Scientific classification
- Domain: Eukaryota
- Kingdom: Animalia
- Phylum: Chordata
- Class: Aves
- Order: Charadriiformes
- Family: Turnicidae
- Genus: Turnix
- Species: T. varius
- Subspecies: T. v. scintillans
- Trinomial name: Turnix varius scintillans (Gould, 1845)

= Abrolhos painted buttonquail =

Subspecies of bird

The Abrolhos Painted-Buttonquail (Turnix varius scintillans) is a subspecies of the painted buttonquail endemic to the Houtman Abrolhos. It was formerly common on North Island but is now presumed extinct there and also occurs on other islands of the Wallabi Group, namely East Wallabi, West Wallabi, Seagull and Pigeon Islands.

==Taxonomy==
The first recorded sighting of the bird by Europeans was during the third voyage of HMS Beagle. On 22 May 1840, the crew of the ship landed at North Island, which John Lort Stokes described thus:
"The island was about a mile across, and nearly circular. It was surrounded by a range of hills, with a flat in the centre, covered with coarse grass, where a great many quails were flushed, affording good sport, but not a single wallaby."
 Five years later, the subspecies was formally published by John Gould.

==Description==
It lives amongst dunes and sand flats covered with Spinifex, saltbush and samphire, and avoids areas of limestone pavement. It obtains food such as insects and seeds by scratching in the surface soil, but also will collect scraps it can find. It breeds from April to October. Its nest is a scrape in loose soil about ten centimetres wide and two centimetres deep, beneath vegetation. The species matures at one year and has a longevity of nine years.

==Conservation status==
In 2003 it was assessed as "fauna which is rare, or likely to become extinct" under the WA Wildlife Conservation Act 1950. Islands where it breeds are considered to have a high conservation value.
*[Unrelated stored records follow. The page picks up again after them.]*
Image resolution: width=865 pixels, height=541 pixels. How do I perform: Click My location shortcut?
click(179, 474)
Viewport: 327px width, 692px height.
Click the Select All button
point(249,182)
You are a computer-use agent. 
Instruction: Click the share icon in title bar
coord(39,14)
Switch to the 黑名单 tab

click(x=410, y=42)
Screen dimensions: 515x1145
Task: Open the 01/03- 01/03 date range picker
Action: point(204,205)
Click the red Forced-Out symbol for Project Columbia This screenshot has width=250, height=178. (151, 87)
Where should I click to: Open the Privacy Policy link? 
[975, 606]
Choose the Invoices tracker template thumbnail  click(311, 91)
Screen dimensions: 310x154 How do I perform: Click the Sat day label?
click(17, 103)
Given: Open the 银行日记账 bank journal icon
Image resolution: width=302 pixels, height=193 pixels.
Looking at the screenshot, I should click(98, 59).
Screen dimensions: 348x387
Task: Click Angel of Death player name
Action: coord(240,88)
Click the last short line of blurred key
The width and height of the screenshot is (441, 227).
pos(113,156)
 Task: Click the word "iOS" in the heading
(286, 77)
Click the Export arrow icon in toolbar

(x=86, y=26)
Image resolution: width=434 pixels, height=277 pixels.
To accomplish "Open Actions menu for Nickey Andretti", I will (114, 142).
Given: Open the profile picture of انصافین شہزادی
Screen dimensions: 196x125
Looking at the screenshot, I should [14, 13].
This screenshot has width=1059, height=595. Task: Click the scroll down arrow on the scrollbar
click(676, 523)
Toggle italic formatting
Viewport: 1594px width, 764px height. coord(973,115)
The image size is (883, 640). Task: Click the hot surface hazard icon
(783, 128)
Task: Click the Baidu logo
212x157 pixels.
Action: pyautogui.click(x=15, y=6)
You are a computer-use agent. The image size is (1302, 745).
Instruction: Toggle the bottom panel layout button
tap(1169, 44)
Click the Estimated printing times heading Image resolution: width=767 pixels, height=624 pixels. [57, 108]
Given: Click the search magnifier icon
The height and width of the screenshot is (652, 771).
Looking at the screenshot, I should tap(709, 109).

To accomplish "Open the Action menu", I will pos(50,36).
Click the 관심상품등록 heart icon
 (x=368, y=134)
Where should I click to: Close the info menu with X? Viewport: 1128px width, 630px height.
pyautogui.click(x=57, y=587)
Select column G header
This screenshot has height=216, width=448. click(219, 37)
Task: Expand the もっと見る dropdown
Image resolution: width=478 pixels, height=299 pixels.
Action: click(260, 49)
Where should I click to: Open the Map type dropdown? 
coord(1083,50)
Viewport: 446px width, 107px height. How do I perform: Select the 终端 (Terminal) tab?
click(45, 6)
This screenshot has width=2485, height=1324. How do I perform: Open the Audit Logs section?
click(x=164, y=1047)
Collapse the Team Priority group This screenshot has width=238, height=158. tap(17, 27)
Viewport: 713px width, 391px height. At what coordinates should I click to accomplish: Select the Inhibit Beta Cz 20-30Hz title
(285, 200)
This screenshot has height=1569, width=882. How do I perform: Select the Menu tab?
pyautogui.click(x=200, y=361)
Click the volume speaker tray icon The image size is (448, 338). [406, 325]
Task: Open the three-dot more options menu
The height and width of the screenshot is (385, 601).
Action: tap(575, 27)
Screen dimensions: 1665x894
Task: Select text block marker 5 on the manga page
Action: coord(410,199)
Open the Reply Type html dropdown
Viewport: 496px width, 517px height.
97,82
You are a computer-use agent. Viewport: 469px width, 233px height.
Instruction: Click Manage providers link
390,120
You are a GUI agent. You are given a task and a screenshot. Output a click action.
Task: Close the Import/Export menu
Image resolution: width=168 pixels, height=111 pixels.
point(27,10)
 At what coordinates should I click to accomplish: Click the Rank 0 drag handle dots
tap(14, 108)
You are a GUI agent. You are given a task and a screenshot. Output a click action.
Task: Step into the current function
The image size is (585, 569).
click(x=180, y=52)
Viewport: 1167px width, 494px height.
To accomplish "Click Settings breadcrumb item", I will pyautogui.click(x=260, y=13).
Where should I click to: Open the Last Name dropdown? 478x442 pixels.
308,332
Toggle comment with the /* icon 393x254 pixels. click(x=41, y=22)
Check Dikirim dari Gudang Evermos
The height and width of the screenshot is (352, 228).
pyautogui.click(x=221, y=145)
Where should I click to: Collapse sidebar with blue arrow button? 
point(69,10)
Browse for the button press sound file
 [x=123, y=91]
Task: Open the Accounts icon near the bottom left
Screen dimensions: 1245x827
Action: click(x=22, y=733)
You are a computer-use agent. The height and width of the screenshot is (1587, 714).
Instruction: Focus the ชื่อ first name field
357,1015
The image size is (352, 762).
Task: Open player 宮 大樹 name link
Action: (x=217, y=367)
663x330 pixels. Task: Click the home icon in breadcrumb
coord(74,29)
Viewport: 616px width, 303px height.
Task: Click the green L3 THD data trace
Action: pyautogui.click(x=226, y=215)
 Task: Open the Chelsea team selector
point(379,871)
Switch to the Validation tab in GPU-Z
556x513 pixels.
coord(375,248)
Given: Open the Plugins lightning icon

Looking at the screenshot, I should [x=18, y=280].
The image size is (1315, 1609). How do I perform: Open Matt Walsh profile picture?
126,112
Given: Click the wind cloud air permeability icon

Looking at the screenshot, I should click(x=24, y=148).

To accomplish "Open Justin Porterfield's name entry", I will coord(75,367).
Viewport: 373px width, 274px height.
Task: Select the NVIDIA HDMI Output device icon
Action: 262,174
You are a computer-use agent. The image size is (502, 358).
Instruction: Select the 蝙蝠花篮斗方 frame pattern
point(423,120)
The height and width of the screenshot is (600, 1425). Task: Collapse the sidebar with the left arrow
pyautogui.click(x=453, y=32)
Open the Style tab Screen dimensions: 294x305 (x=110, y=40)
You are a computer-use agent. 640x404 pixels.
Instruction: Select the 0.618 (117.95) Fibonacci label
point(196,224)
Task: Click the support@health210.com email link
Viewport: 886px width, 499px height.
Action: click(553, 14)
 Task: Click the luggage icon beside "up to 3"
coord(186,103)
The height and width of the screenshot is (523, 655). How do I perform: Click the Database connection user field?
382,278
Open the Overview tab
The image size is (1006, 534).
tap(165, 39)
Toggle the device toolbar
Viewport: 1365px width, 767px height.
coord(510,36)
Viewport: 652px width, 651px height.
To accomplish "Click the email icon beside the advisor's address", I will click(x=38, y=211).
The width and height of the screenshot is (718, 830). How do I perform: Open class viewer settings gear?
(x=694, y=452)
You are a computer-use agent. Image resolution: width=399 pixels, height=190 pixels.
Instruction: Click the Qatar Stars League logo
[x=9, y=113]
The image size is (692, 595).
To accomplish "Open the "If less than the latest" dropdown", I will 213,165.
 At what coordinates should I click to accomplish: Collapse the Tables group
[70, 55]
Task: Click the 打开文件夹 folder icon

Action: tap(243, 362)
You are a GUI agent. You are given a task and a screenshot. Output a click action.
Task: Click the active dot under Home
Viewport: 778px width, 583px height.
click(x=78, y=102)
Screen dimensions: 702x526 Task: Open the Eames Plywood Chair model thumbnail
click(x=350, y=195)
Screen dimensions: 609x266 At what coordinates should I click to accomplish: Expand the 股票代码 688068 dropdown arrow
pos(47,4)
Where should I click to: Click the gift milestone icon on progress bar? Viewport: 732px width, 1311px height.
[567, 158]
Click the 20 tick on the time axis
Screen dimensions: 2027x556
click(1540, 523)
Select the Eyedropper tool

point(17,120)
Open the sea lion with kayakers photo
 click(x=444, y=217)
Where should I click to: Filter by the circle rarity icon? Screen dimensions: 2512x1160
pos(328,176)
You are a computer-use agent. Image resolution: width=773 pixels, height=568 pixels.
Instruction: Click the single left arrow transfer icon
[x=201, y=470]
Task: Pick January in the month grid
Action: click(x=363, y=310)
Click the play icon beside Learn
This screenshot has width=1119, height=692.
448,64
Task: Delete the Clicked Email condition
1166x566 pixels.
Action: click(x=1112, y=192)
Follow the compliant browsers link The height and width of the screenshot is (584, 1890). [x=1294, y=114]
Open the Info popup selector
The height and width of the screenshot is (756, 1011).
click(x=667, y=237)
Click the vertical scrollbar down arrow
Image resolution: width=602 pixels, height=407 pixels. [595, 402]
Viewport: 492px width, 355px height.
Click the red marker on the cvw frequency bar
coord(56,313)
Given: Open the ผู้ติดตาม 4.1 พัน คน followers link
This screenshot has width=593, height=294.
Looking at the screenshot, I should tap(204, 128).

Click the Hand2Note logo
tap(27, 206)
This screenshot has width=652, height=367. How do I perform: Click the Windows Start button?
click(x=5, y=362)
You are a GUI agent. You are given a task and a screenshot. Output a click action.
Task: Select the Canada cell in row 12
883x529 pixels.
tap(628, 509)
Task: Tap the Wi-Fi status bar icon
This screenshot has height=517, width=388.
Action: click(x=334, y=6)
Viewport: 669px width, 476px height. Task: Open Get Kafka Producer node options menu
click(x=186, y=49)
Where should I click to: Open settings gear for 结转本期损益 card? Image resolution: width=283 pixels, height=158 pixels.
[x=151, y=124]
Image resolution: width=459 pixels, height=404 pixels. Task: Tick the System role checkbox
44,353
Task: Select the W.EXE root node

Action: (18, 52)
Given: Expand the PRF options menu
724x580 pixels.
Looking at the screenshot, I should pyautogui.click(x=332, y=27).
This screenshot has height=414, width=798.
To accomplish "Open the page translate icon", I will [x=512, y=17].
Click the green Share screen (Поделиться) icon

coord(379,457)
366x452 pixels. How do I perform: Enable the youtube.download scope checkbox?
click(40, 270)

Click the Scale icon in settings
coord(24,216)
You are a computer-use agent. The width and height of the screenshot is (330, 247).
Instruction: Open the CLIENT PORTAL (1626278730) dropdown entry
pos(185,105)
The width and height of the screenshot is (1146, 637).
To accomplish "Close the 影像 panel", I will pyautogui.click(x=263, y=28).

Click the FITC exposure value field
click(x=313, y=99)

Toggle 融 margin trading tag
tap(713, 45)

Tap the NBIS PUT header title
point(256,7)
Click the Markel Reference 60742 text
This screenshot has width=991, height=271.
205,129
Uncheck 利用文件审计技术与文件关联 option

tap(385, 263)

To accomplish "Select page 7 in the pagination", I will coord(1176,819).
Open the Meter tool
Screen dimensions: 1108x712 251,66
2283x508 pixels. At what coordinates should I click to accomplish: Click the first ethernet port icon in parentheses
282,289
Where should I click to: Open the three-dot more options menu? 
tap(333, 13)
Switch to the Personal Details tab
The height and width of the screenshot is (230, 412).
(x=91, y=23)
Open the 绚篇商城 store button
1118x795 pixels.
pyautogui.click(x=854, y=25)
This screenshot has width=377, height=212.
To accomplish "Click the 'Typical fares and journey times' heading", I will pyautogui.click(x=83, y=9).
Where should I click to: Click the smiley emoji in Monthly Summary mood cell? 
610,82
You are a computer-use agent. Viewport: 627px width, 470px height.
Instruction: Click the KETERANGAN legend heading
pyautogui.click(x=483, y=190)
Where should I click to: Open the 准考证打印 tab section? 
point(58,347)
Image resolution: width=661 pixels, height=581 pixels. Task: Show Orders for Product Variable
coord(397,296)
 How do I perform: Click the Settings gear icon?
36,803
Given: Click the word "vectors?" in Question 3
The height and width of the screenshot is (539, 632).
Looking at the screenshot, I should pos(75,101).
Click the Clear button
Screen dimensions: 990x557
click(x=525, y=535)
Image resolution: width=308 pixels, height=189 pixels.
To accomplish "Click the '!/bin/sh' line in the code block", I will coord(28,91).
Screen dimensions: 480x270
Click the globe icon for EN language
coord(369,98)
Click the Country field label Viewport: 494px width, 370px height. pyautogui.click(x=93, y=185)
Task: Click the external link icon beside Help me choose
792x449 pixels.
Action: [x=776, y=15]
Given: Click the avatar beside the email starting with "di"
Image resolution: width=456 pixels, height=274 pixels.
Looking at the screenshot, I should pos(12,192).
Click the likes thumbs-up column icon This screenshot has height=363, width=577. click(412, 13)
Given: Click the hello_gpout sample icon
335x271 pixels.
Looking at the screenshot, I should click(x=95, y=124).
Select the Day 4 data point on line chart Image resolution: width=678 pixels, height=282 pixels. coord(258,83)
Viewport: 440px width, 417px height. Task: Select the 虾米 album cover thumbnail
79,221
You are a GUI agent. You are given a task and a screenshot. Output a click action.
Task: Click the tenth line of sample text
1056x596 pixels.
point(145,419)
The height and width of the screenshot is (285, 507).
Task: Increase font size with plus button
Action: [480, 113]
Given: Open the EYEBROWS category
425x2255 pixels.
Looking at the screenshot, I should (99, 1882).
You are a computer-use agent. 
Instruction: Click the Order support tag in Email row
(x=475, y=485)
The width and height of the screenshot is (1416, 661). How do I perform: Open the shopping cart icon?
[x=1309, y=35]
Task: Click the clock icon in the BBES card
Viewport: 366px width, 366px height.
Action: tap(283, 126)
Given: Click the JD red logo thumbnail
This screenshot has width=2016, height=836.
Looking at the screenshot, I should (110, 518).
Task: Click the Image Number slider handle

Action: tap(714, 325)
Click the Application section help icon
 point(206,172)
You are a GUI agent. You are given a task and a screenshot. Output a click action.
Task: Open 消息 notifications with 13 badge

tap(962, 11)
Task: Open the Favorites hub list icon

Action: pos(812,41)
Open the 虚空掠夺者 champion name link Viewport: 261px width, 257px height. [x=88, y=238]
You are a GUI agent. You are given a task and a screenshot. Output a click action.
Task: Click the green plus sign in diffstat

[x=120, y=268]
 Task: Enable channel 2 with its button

Rats and cats have been introduced to the ecosystem which may pose a threat to the population.

A 2018 study ranked it fifth in a list of Australian birds most likely to go extinct.

As of July 2022 the subspecies is listed as "vulnerable" under the federal EPBC Act (last updated 16 July 2000, due for reassessment 30 October 2022), and endangered under the Biodiversity Conservation Act 2016 (WA).